As is common in these kinds of stories (see: Kurt Cobain: Montage of Heck. See also, Jackson, Michael), toxic people (her husband Blake Fielder) glommed on to her and were instrumental in her unraveling. It's easy to assign blame: a money-struck father, an ineffectual mother, a junkie leech of a husband, managers who saw the dollar signs at the expense of her health. But what about her own responsibility? Amy Winehouse looked and behaved like a tough cookie, but she wasn't. She was sensitive and vulnerable. She easily fell prey to bad influences and desperately needed someone to impose clear boundaries. However, there is an amazing scene in which she shows that she had enormous willpower, even if she used it mainly to self-destroy. She comes onstage in Belgrade, completely wasted, in front of thousands of adoring fans, and simply refuses to sing. Other performers tend to claim "exhaustion" or a sore throat, and cancel. Not her. She could clean up when she wanted to, and dive into mayhem just as well.

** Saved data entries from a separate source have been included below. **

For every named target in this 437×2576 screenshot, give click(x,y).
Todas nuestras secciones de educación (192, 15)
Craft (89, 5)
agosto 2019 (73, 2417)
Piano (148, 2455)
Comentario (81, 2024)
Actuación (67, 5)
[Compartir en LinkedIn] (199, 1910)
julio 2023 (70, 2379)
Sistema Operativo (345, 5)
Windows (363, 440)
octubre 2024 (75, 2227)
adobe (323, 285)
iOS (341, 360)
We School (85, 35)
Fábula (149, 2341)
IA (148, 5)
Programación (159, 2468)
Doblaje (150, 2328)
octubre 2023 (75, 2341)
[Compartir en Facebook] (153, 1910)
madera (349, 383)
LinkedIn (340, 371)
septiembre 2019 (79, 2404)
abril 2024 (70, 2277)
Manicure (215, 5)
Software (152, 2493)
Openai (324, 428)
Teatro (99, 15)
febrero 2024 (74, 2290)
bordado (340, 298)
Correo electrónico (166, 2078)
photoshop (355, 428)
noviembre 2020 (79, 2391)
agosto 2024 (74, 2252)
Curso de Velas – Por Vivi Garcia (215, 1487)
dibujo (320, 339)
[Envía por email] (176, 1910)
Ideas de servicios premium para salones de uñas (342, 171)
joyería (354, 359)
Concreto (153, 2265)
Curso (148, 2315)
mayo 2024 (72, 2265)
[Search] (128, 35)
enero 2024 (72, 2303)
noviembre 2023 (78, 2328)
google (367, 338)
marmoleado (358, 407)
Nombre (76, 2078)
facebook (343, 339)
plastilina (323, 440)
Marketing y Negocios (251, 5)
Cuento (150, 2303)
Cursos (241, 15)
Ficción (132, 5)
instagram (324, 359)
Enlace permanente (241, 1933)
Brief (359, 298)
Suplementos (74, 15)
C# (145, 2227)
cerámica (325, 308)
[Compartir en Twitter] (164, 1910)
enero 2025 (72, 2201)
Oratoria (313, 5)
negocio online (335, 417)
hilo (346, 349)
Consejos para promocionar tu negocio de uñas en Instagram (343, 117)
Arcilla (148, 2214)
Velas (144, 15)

According to her own mother, Amy Winehouse was too big a personality to control, even when she was a child. But although she grew up in a house rattled by divorce, she was surrounded by a tight-knit circle of loving family and friends, some of whose members, like her first manager and her childhood friends, always had her best interests at heart. Not so her dad, Mitch, whose infidelities the young Amy never really could get over, and who, as much as he loved her, seemed to care more for the money rolling in when what she needed was a strong hand to discipline and guide her. It must be unendurable to know that those whom you love most (dad, husband) are exploiting you.

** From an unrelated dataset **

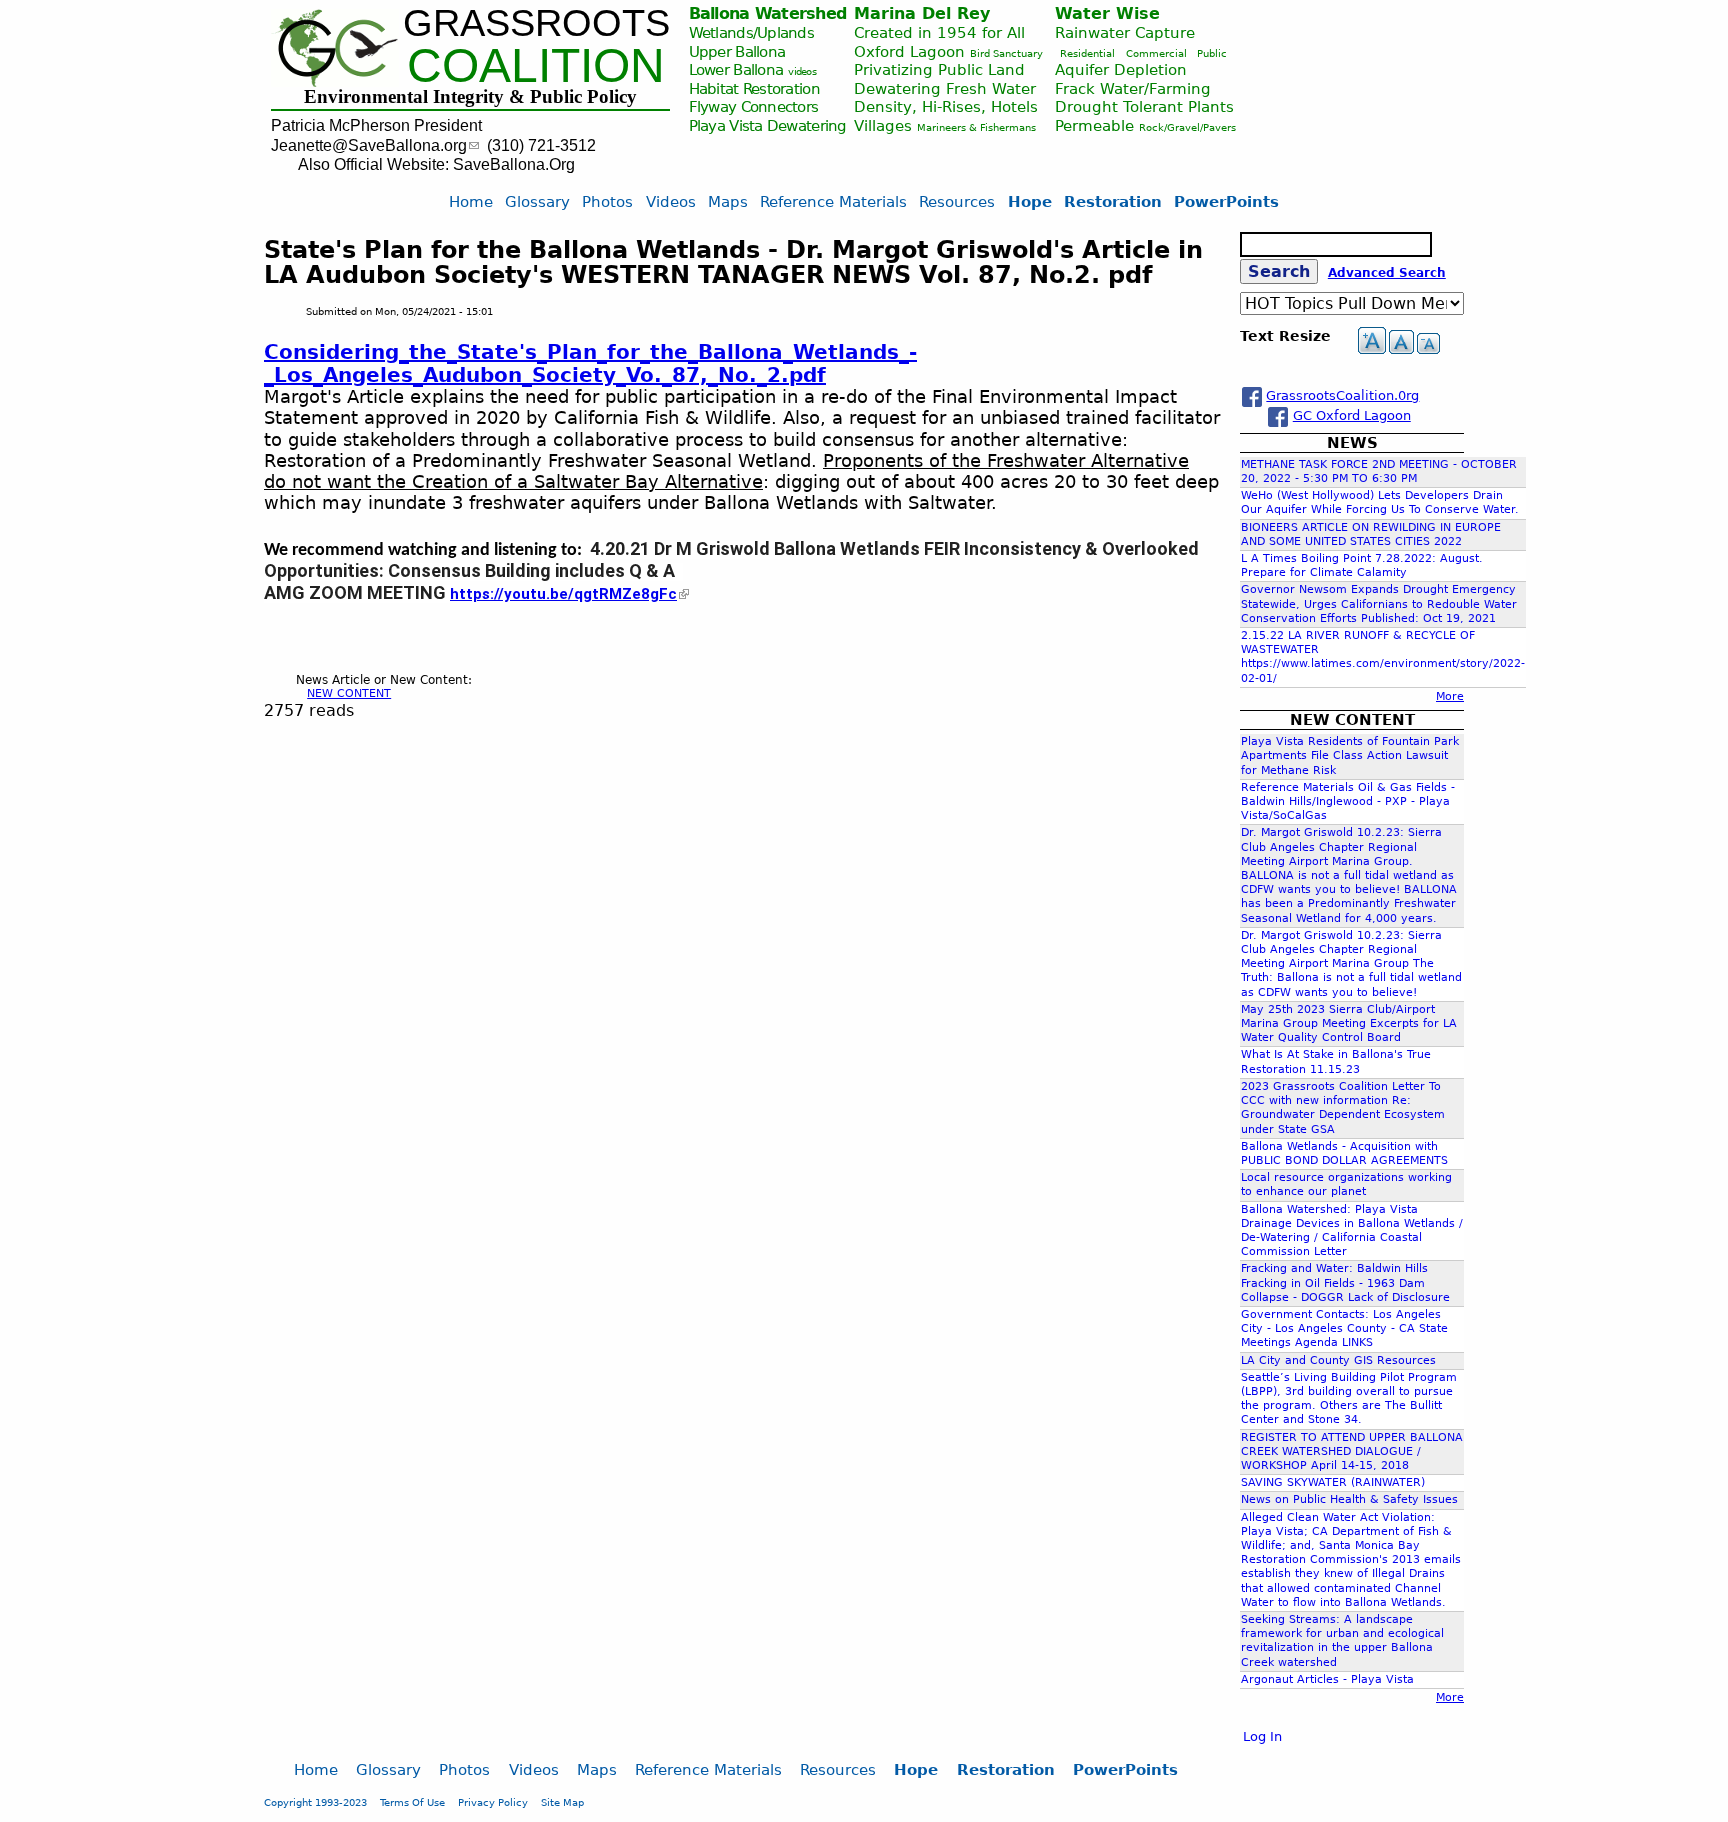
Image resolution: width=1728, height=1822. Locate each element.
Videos (671, 201)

Like a trans person trapped in a body that doesn't feel right, Amy identified as a jazz singer, not a pop star. She admired the great jazz vocalists and would have been happy to be one of them. In today's world, that is not a financially winning proposition, and she didn't have the stubbornness or the clarity of purpose, perhaps, to guide her own career in that direction. For the music industry, she was too talented to be in a small niche. It is heartbreaking to see her reaction when none other than her idol, Tony Bennett, announces she has won the Grammy for best artist of the year. We see them recording the song Body and Soul together, and Amy is nervous and Bennett is sweet, patient and encouraging. Her loss breaks his heart and ours.